Matt Thomas, co-founder and Chair of Music Support, shares his feelings on loneliness, the theme of Mental Health Awareness Week 2022.
Music Support, the charity that helps those who work in music and live events affected by mental ill-health and/or addiction, recently conducted a recent industry-wide survey to understand our peers’ mental health challenges during the pandemic and beyond. The results were concerning, including 77% who said they felt regularly lonely or isolated.
In my experience loneliness has come in many guises, shapes and sizes. It’s been pervasive, insipid, deceptive and destructive. It’s also been the catalyst for change when confronted with kindness and human connection.
The isolation of active addiction, the loss of family and friends, the terror of anxiety, the despair of depression, the catastrophising of obsessive-compulsive disorder, the overwhelming burden of shame, the fear of being caught and even worse – being seen – are all deeply lonely places to exist from. And even my early recovery felt lonely; the looks and whispers and apparent lack of understanding, the feeling that I was somehow defective grating against the desperate need to belong, and the seeming impossibility of finding my place again. Was I the only person in the music industry experiencing this?
The answer, of course, is no I wasn’t. But it can really feel like it at the time. Meaningful recovery – from addiction, from mental health issues – from the human condition – is all about connection with others, or in my case, re-connecting. Understanding that we are not alone in our experiences, feelings and thoughts. And that’s still a leading principle for Music Support – that no-one should have to go through mental ill-health or addiction or recovery on their own. Our mission is to create a sustainable and inter-connected community of wellbeing, wellness, recovery, awareness and best-practice. It’s reassuring to know that in a recent survey, 85% of our beneficiaries told us that our support helps them feel less lonely.

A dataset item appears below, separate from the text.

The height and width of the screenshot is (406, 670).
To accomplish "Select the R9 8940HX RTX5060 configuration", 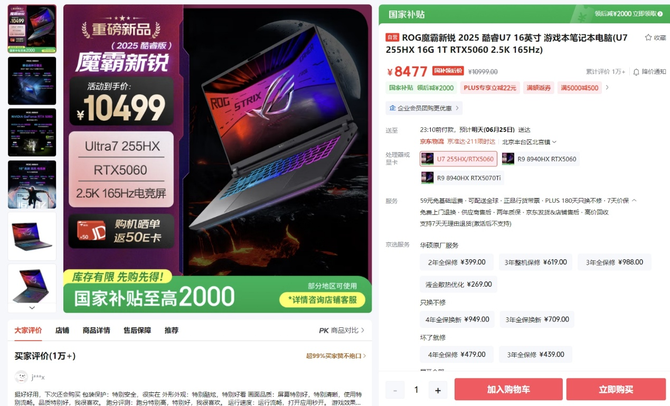I will tap(540, 159).
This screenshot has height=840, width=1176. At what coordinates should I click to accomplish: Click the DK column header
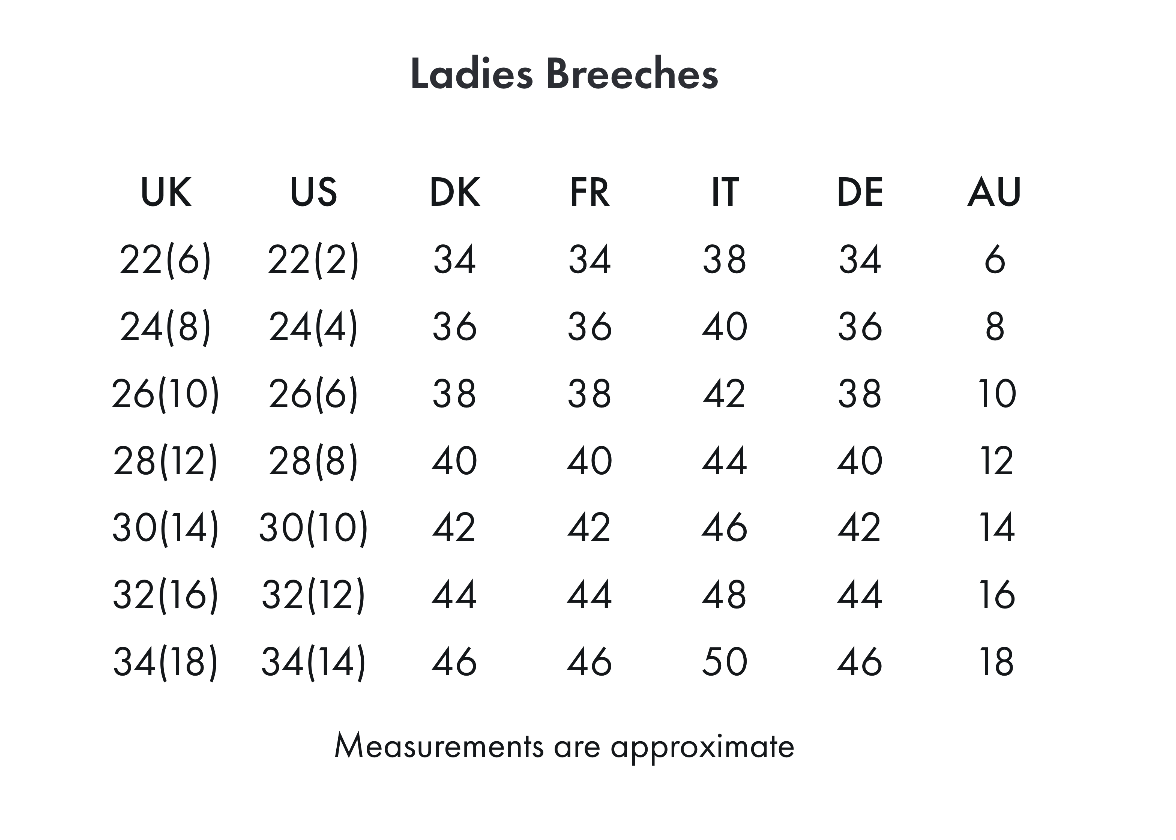coord(454,192)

It’s also important to recognise that loneliness doesn’t need to stem from acute conditions, addiction or mental ill-health. Work related stress, lack of communication, unexpressed uncertainty and fear can all create loneliness, and it’s easy to feel isolated in a room full of people. It’s also all too easy to over-work, surrounding ourselves with people and things, in order to avoid being physically alone. Loneliness in all its forms is the gift that keeps on giving.
Two years of pandemic generated loneliness, fear and financial insecurity has left its mark on the industry. A different kind of loneliness is prevalent.
One thing that I have learned is that in any area of my life, if I attempt to be stoic and think that I can either take it on the chin, or tackle my problems alone, I’m setting myself up for trouble. I need to acknowledge and communicate and connect with others. And there is nothing greater or more powerful to ease loneliness than meaningful connection with another human being.
So please let’s not forget to stay connected and support each other. Let’s remember the commitments we made, both personally and collectively, during the pandemic for a more meaningful and caring industry. And if you’re struggling, Music Support is there for you.